(AP) CLEVELAND - One neighbor says a naked woman was seen a few years ago crawling on her hands and knees in the backyard of the Cleveland house where three women were found Monday after nearly a decade. Another neighbor says he heard pounding on the doors and noticed plastic bags over the windows.
Police showed up at the house both times, the neighbors say, but never went inside.
One day after Amanda Berry, Gina DeJesus and Michelle Knight, were rescued from the peeling, rundown house Monday in a discovery that exhilarated and astonished the city, Cleveland police are facing questions about their handling of the case and are conducting an internal review to see if they overlooked anything.Neighbors said Tuesday that they were alarmed enough by what they saw at the house to call police on two occasions.
Elsie Cintron, who lives three houses away, said her daughter once saw a naked woman crawling on her hands and knees in the backyard several years ago and called police. "But they didn't take it seriously," she said.
Another neighbor, Israel Lugo, said he heard pounding on some of the doors of Castro's house, which had plastic bags on the windows, in November 2011. Lugo said officers knocked on the front door, but no one answered. "They walked to side of the house and then left," he said.
Neighbors also said they would see Castro sometimes walking a little girl to a neighborhood playground. And Cintron said she once saw a little girl looking out of the attic window of the house.
The break in the case came when the 27-year-old Berry kicked out the bottom of a locked screen door at the home and used a neighbor's telephone to call 911. Choking back tears, she breathlessly told the dispatcher: "Help me. I'm Amanda Berry. I've been kidnapped and I've been missing for 10 years and I'm, I'm here, I'm free now."

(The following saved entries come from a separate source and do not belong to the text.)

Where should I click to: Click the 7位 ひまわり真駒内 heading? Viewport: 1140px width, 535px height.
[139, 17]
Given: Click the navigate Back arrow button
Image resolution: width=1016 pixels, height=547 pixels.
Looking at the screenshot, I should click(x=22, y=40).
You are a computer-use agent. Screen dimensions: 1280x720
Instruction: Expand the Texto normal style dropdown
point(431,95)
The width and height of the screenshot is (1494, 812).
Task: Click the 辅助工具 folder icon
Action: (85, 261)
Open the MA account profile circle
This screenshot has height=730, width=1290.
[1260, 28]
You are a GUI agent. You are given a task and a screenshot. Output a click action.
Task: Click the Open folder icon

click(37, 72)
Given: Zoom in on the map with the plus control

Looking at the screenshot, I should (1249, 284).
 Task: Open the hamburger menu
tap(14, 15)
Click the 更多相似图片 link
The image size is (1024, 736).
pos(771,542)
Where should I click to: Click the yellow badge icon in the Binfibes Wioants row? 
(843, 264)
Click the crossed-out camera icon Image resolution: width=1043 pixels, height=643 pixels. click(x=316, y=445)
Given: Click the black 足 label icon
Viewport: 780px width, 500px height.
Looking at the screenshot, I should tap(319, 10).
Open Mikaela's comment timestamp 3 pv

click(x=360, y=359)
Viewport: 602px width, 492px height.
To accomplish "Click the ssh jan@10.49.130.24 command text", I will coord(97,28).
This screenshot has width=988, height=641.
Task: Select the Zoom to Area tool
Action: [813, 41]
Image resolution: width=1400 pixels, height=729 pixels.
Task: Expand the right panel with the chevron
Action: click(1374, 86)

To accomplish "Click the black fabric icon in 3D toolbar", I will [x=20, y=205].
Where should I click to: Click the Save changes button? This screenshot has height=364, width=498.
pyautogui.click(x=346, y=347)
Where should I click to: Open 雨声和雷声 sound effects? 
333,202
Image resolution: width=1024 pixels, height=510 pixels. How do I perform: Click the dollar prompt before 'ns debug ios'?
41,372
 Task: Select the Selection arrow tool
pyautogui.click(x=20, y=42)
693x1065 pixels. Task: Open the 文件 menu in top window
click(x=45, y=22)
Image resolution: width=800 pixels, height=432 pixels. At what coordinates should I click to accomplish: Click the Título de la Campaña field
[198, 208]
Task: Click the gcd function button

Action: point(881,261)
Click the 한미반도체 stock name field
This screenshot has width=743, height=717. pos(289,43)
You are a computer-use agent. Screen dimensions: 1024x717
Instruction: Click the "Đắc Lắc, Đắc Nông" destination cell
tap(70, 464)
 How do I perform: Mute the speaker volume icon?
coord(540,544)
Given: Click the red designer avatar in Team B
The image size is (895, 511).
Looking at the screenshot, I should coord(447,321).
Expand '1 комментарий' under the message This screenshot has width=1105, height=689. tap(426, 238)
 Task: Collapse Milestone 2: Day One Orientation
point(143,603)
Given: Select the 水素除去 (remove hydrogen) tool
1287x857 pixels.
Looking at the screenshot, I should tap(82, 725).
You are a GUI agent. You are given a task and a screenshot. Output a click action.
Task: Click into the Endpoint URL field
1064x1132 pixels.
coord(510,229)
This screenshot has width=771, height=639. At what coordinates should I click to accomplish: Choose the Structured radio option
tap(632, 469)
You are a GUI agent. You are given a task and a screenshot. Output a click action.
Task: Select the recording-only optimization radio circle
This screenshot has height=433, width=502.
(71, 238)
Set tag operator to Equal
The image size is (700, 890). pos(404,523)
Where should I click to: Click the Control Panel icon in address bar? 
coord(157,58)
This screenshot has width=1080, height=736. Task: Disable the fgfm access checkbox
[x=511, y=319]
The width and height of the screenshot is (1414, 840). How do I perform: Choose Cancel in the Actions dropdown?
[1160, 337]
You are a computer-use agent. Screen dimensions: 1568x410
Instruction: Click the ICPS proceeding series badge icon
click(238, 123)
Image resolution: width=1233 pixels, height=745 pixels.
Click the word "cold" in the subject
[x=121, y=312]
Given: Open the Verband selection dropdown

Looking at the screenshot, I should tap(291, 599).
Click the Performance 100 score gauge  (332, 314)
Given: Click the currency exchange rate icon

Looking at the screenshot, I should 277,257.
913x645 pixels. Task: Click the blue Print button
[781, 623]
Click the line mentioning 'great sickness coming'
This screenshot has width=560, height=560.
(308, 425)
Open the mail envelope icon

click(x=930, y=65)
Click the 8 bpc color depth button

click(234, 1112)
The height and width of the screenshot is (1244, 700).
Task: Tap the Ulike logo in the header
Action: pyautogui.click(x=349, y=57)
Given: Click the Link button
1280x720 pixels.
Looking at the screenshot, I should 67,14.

Police arrived to find the two other women, along with a 6-year-old girl who authorities said was believed to Berry's daughter. Police would not say who the father was or where the child was born.Cleveland police came under heavy criticism in a separate case a few years ago following the discovery of 11 bodies in the home and backyard of Anthony Sowell in another poor section of the city. Neighbors had long complained about foul odors, and the victims' families charged that police didn't take the reports of missing women seriously.
Sowelle was eventually sentenced to death. In the wake of public outrage over the killings, a panel formed by the mayor recommended an overhaul of the city's handling of missing-person and sex crime investigations.
Police Chief Michael McGrath said Berry, DeJesus and Knight had apparently been held captive in the house since
their teens or early 20s. Authorities
arrested three brothers, ages 50 to 54. One of them, former school bus
driver Ariel Castro, owned the home, situated in a poor neighborhood
dotted with boarded-up houses.
As for whether police this time overlooked hints about the women's fate, city Safety Director Martin Flask said Tuesday morning: "At this point, I can confirm that we have no indications that any of the neighbors, bystanders, witnesses or anyone else has ever called regarding any information, regarding activity that occurred at that house."